_Aim of the exercise_
In the article on Muneteru Ujino's Japan Series, which three woods make up what Ujino calls American wood?

_Supplied text_

Muneteru Ujino: Japan Series (long version)
by John McGee
Your language exchange partner Keiko tells you
that she recently "reform"-ed her "mansion," likes to go shopping at a
"bargain" at the "depato," and wants to "volume up" her English
vocabulary. Many Japanese believe they're using English when they
employ such foreign loan words (collective sigh from English teachers).
Like the incomprehensible but usually hilarious end-product of a game
of Chinese whispers, the meaning of such loan words is either
completely different or unknown to a native speaker.
Muneteru Ujino, G-PAN, 2002, wood,
188x58x9cm (Images courtesy
Mizuma Art Gallery)
Tokyo-based artist Muneteru Ujino monumentalizes
this gap between correct Japanese and incorrect English as
katakana-shaped sculptures and as paintings and ink sketches written in
katakana. For example, Ujino, 38, formed a set of three door-sized
sculptures from what he calls American wood—fir, pine and
spruce. They look like tall ranma, the decorative wooden transoms that
fit above shoji and allow air to flow between rooms. Instead of the
usual landscapes, Ujino carved clothing terms out of the unpainted
wood: g-pan
(jeans), y-shats
(men's dress shirt), and t-baku
(thong
underwear).

_Dataset extract_
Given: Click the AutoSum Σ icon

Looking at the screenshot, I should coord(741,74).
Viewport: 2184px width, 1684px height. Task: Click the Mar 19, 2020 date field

_Task solution_
Fir, pine and spruce.